The rocks around Georgetown do not belong to Australia. They match the rocks of northern Canada, not the rest of the continent, and geologists at Curtin University have made the case that 1.7 billion years ago this very ground was part of North America - that it broke away, drifted, and slammed into the edge of what is now Queensland near Mount Isa, helping to assemble the ancient supercontinent of Nuna. Sit with that for a moment in a town of about 254 people, baking on the Gulf Developmental Road. The frost that occasionally whitens Georgetown's winter mornings - this is among the most northerly places in Australia to record frost - is the least surprising thing about the place. The most surprising is that you are standing on a stray piece of another continent, parked here for the better part of two billion years.
Long before the geologists arrived with their theories, and long before the gold, this was - and remains - the country of the Ewamian people, the traditional owners of the land around Georgetown. Their connection to this part of the Gulf Savannah runs deep into the same deep time the rocks record, in a relationship to country that predates every map, lease and town survey laid over it. Georgetown today is small enough to walk across in minutes, but it sits within a far older human geography, one whose presence the modern town's brief gold-rush story should not be allowed to eclipse.
The European town was born of a gold rush on the Etheridge River in the 1870s, established right on the site of the diggings. At first it was simply called Etheridge, after the river and the field. In 1871 the name changed to Georgetown, in honour of Howard St George, an early gold commissioner - and so a frontier mining camp came to carry the dignified name of the official who policed it. The post office opened in January 1872, the state school in 1874, and the town settled into the rhythm of a goldfield service centre. As at Croydon and across north Queensland's fields, Chinese miners prospected here too, and the town once held one or possibly two joss houses. By 1900 the gold was fading and grazing had taken over as the region's economic mainstay - the pattern that has sustained Georgetown ever since.
For a town this size to hold a world-class mineral collection is improbable, and Georgetown holds one anyway. The Terrestrial Information Centre houses the Ted Elliot Mineral Collection - more than 4,500 mineral specimens, gathered from across the local district and around the world. It is the kind of collection you would expect in a capital-city museum, set down instead beside a tourist information desk in the outback, a quiet monument to one collector's obsession and to the mineral-rich geology that made this whole region matter. The centre's very name nods to the strange ground it stands on: terrestrial, of the earth, in a place where the earth itself has an unusually long and well-travelled story to tell.

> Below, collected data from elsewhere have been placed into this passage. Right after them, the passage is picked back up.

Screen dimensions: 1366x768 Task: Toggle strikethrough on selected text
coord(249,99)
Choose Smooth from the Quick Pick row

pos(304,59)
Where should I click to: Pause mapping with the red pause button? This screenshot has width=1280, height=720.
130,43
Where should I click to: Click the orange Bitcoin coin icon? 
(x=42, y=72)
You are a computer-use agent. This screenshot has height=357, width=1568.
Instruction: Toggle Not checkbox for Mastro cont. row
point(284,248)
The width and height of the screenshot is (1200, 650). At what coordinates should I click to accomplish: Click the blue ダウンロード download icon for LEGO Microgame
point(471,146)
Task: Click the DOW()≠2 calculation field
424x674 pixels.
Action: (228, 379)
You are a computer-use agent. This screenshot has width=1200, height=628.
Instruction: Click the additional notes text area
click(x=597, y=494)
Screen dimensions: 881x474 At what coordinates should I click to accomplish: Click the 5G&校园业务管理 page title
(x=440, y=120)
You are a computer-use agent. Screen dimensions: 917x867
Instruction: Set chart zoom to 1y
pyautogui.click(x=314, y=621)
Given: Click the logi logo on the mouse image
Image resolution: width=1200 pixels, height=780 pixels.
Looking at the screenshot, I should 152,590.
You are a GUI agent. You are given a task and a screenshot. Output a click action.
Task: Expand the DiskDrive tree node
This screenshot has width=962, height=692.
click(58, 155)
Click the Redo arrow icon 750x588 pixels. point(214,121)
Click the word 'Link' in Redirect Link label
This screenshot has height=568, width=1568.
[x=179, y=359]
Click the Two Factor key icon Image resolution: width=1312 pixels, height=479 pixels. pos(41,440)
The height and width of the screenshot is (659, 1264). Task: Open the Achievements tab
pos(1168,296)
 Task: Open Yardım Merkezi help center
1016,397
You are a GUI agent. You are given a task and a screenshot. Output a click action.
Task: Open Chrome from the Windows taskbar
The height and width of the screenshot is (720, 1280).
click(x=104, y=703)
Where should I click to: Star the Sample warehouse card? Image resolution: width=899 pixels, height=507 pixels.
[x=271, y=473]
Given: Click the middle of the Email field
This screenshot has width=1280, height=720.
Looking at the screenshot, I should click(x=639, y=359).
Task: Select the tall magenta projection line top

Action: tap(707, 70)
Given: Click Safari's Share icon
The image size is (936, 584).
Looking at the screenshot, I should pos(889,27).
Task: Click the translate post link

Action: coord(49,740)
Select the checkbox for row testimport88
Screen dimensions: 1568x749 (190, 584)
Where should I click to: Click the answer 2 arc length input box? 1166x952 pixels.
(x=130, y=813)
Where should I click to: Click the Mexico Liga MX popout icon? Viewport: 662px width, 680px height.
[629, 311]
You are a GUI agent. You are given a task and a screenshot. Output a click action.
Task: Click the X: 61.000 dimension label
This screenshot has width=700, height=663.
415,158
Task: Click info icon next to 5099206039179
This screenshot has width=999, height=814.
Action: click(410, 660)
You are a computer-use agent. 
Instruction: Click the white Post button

About 20 kilometres west of Georgetown, a single square brick chimney stands alone on the plain - all that remains of the town of Cumberland, once among the largest and most productive gold mines on the Etheridge field. Gold was found here in 1872, and at its peak in the 1880s Cumberland held around 400 people and a highly mechanised operation, with steam engines driving the ore-crushing batteries. The chimney itself was raised in 1899, built by Cornish masons who carried the stoneworking traditions of Cornwall's own mines to the far side of the world. Everything else is gone. The chimney and its dam now make a lonely, photogenic camp, the lagoon below it loud with birds - though, as at so many old workings, some of the ground stays contaminated, and the warning signs mean what they say.
Georgetown sits at 18.30 degrees south, 143.55 degrees east, on the Etheridge goldfield in the Gulf Savannah of far north Queensland, on the Gulf Developmental Road roughly midway between the coast at Cairns and the Gulf of Carpentaria. From altitude it reads as a small grid on a broad, gently undulating plain, the Etheridge River threading nearby and the long ribbon of the developmental road running east-west through town; the lone Cumberland chimney and its dam lie about 20 km to the west. Georgetown Airport (ICAO YGTN, IATA GTT) is about 1 nautical mile south-west of town. Cairns (YBCS) is the regional hub to the east, and Mount Surprise (the eastern end of the Savannahlander's run) lies to the north-east. The dry season (roughly April to mid-November) brings warm days, surprisingly cool mornings and excellent visibility; the wet season concentrates ferocious monsoon rain into a few weeks and can flood the surrounding country.